Alternatively, the effects can be determined by the use of arteriography or intravascular ultrasound. These methods have the advantage in that individual animals can be followed during the course of the study and data from various time points compared. Animals are anesthetized and anteriography or intravascular ultrasound performed in the same method as for angioplasty and the images recorded. A contrast filled catheter can be used for a calibration standard. Images obtained are then matched for position within the cardiac cycle and the diameters of the lumens compared. It is possible, of course, to combine both histological and arteriographic or ultrasound analysis, by measuring vessel diameter by arteriography or ultrasound during the experimental period and then sacrificing the animal at the end of the study in order to conduct a histological examination.

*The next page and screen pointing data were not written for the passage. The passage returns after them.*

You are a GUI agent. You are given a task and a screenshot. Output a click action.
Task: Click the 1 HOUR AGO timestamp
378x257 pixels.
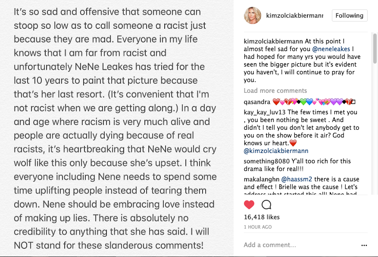[258, 227]
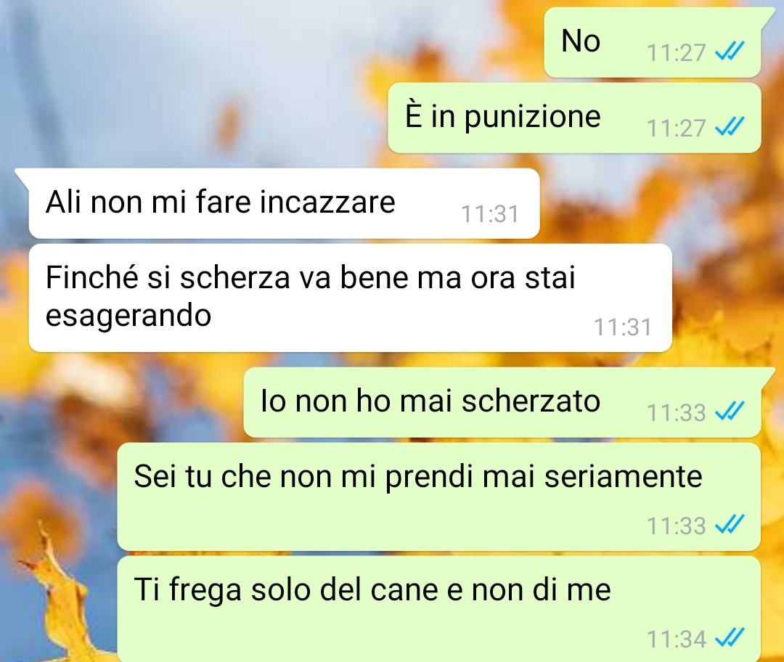784x662 pixels.
Task: Tap the double check on "È in punizione"
Action: (x=730, y=126)
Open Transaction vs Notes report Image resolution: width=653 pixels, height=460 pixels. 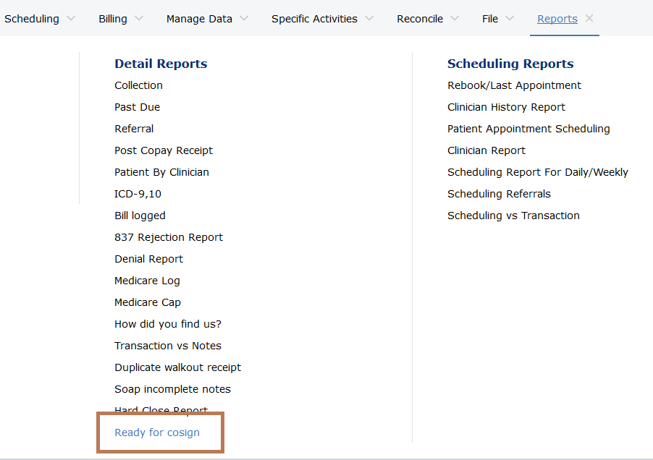coord(168,346)
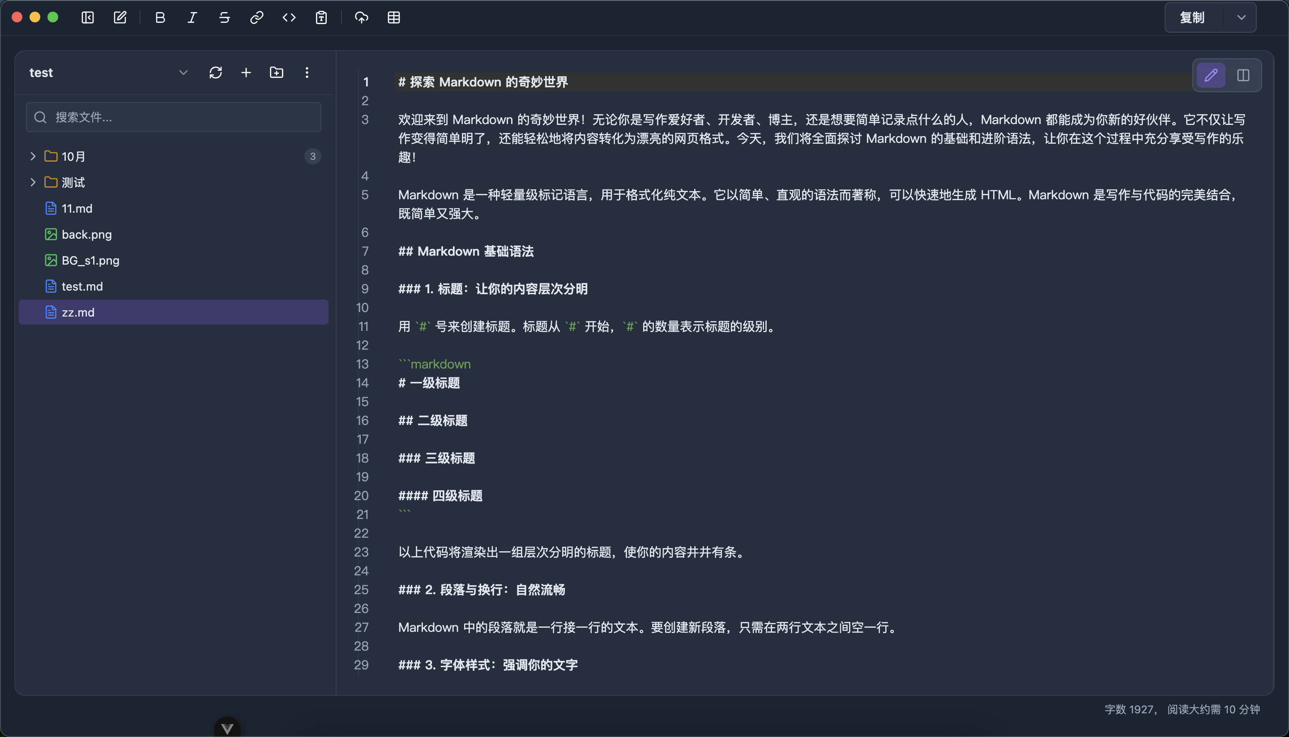The width and height of the screenshot is (1289, 737).
Task: Insert a link using the toolbar
Action: point(256,18)
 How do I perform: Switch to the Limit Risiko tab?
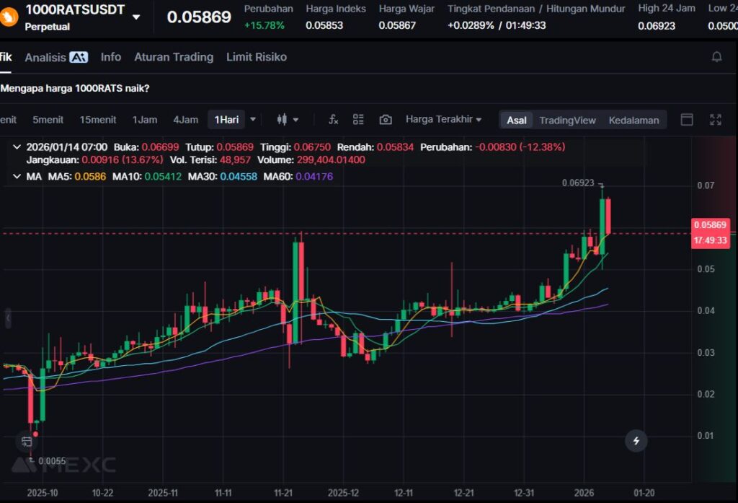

Example 3 Rat Carrageenan Foot Pad Edema Test The anti-inflammatory properties of cyclooxygenase-2 selective inhibitors for use in the present methods can be determined by the rat carrageenan foot pad edema test. The carrageenan foot edema test is performed with materials, reagents and procedures essentially as described by Winter, et al., (Proc. Soc. Exp. Biol. Med., 111 : 544,1962). Male Sprague-Dawley rats are selected in each group so that the average body weight is as close as possible. Rats are fasted with free access to water for over sixteen hours prior to the test. The rats are dosed orally (1 mL) with compounds suspended in vehicle containing 0.5% methylcellulose and 0.025% surfactant, or with vehicle alone. One hour later, a subplantar injection of 0.1 mL of 1 % solution of carrageenan/sterile 0.9% saline is administered and the volume of the injected foot is measured with a displacement plethysmometer connected to a pressure transducer with a digital indicator. Three hours after the injection of the carrageenan, the volume of the foot is again measured. The average foot swelling in a group of drug-treated animals is compared with that of a group of placebo-treated animals and the percentage inhibition of edema is determined (Otterness and Bliven, Laboratory Models for Testing NSAIDs, in Noyz-steroidal Anti-Irzflammatory Drugs, (J. Lombardino, ed.

1985)).

In light of the detailed description of the invention and the examples presented above, it can be appreciated that the several aspects of the invention are achieved.

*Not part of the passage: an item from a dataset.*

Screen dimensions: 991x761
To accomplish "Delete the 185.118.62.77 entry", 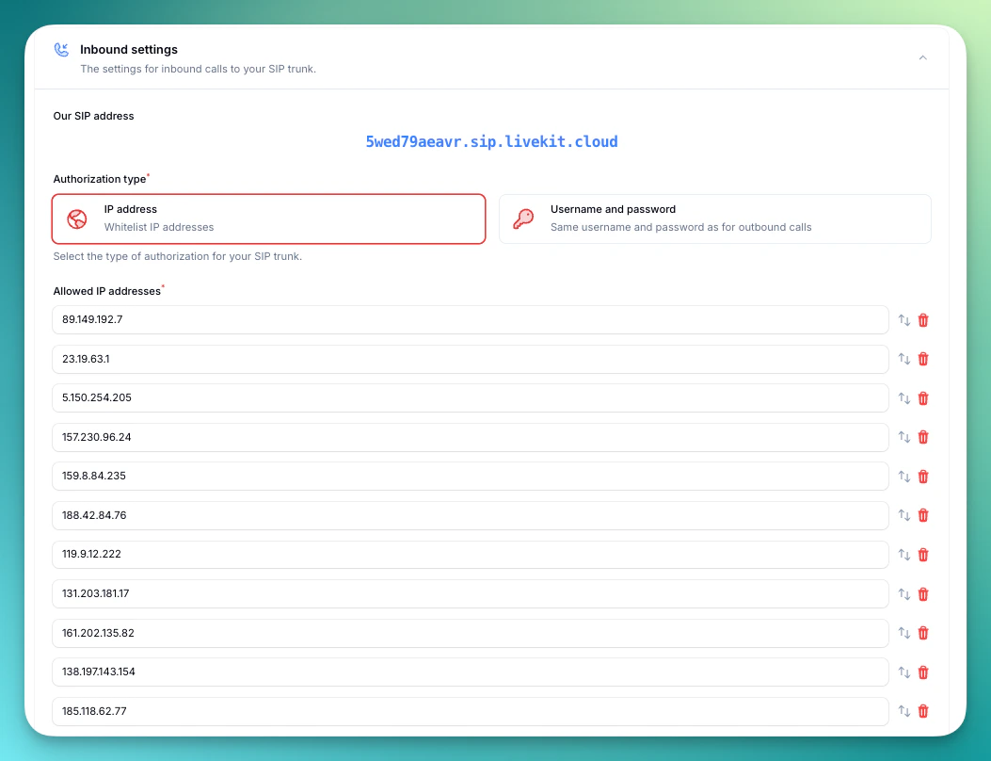I will tap(923, 711).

It is to be understood that the present invention has been described in detail by way of illustration and example in order to acquaint others skilled in the art with the invention, its principles, and its practical application. Particular formulations and processes of the present invention are not limited to the descriptions of the specific embodiments presented, but rather the descriptions and examples should be viewed in terms of the claims that follow and their equivalents. While some of the examples and descriptions above include some conclusions about the way the invention may function, the inventor does not intend to be bound by those conclusions and functions, but puts them forth only as possible explanations.

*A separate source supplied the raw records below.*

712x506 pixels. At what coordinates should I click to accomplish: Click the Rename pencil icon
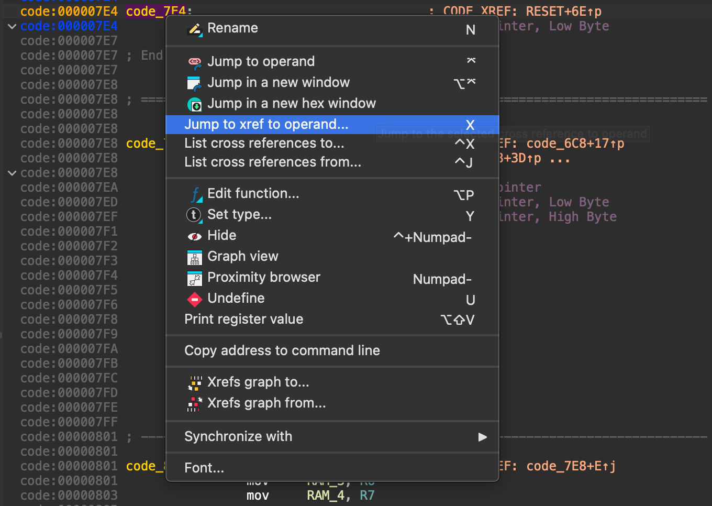tap(194, 29)
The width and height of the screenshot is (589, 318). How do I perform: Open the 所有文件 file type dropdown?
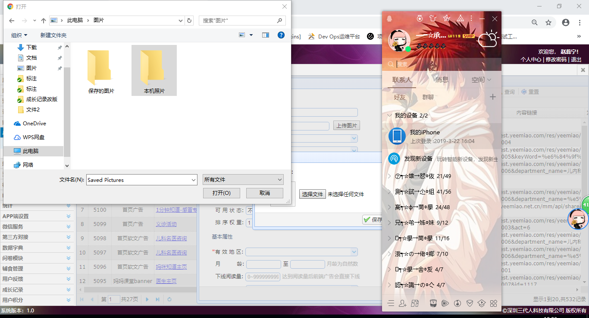(243, 180)
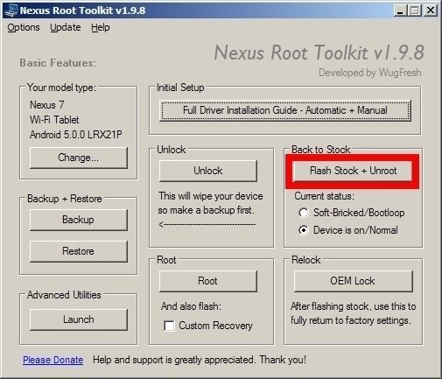Click Flash Stock + Unroot button
The height and width of the screenshot is (379, 442).
[353, 171]
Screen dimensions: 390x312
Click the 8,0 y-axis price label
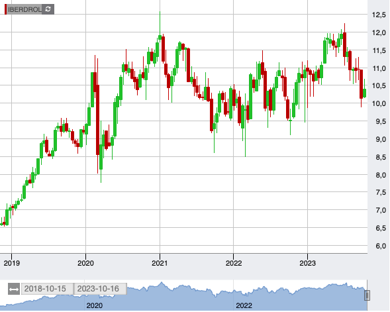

It is to be further understood that the specific embodiments of the present invention as set forth are not intended as being exhaustive or limiting of the invention, and that many alternatives, modifications, and variations will be apparent to those of ordinary skill in the art in light of the foregoing examples and detailed description.

Accordingly, this invention is intended to embrace all such alternatives, modifications, and variations that fall within the spirit and scope of the following claims.